Acute exposure to high-dose radiation during head and neck tumors radiotherapy can result in radiation-induced brain injury (RIBI), characterized by neurocognitive deficits, dementia, and epilepsy. Asparagine endopeptidase (AEP), a cysteine proteinase, is effective in preventing neurodegenerative diseases and RIBI. However, the limited permeability of selective AEP inhibitor (AEPI) delivery to the brain reduces its effectiveness in preventing RIBI. This study constructed a nose-to-brain delivery platform for AEPI by encapsulating it in liposomes that are surface modified with rabies virus glycoprotein (RVG29), creating RVG29-AEPI liposomes. These RVG29-AEPI liposomes demonstrated efficient cellular uptake and blood-brain barrier penetration in vitro and in vivo.

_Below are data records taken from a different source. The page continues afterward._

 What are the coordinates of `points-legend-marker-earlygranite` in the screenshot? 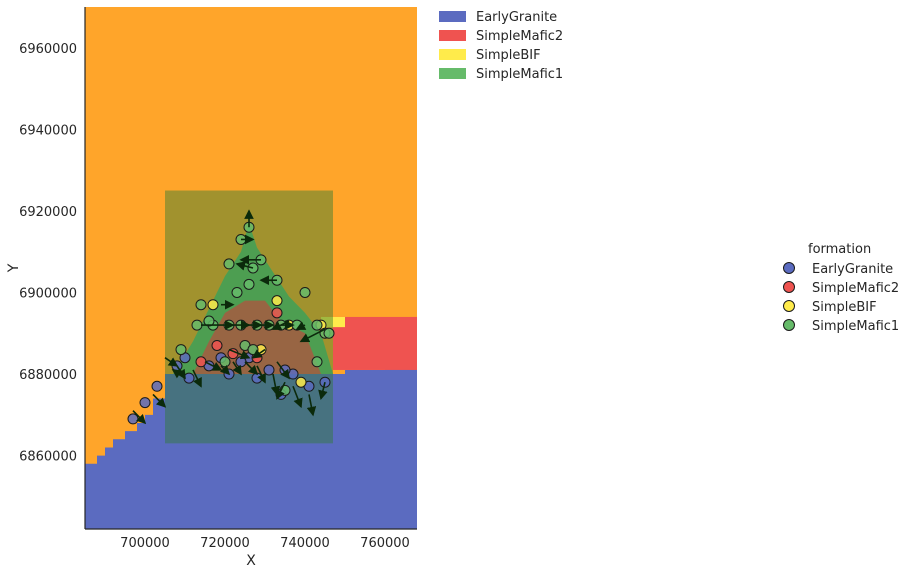 It's located at (789, 268).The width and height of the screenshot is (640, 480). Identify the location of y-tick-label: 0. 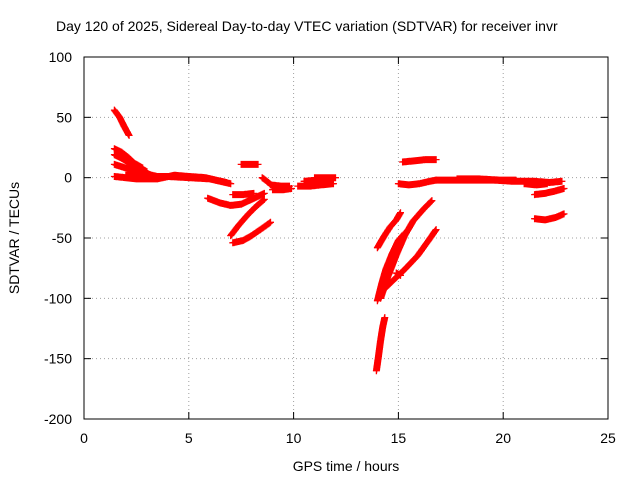
(68, 178).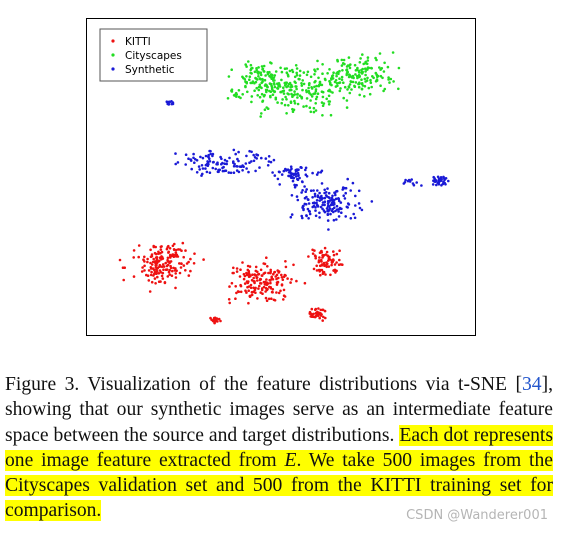 Image resolution: width=562 pixels, height=534 pixels. I want to click on caption-label: Figure 3., so click(42, 384). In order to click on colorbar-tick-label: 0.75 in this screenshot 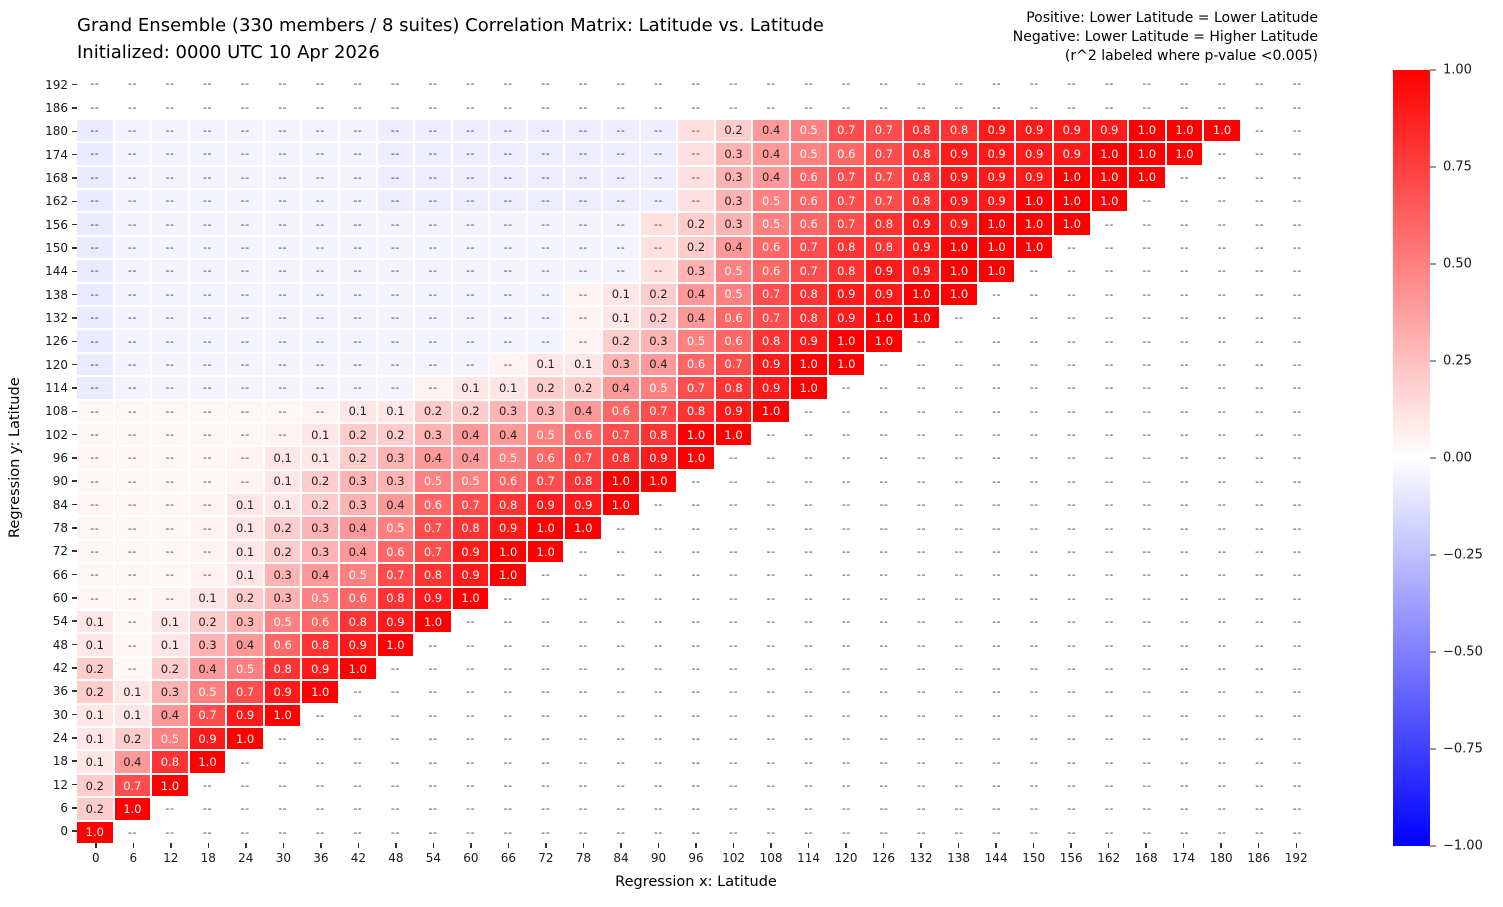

RVG29-AEPI liposomes effectively shielded DNA from radiation-induced damage and resulted in more effective reactive oxygen species removal than liposomes in primary neurons and microglial cells. Notably, the treatment with RVG29-AEPI liposomes (10 mg/kg AEPI) was highly systemically safe and significantly reduced brain injury. Behavioral tests demonstrated that RVG29-AEPI liposomes-treated mice had less radiation-induced brain damage and motor dysfunction. Moreover, it significantly prevented neuronal injury and microglia cell activation under photon and modern proton irradiation. These findings demonstrate the potential of nose-to-brain medication delivery of RVG29-AEPI liposomes for effective radioprotection, indicating a viable technique with enormous potential for clinical translation.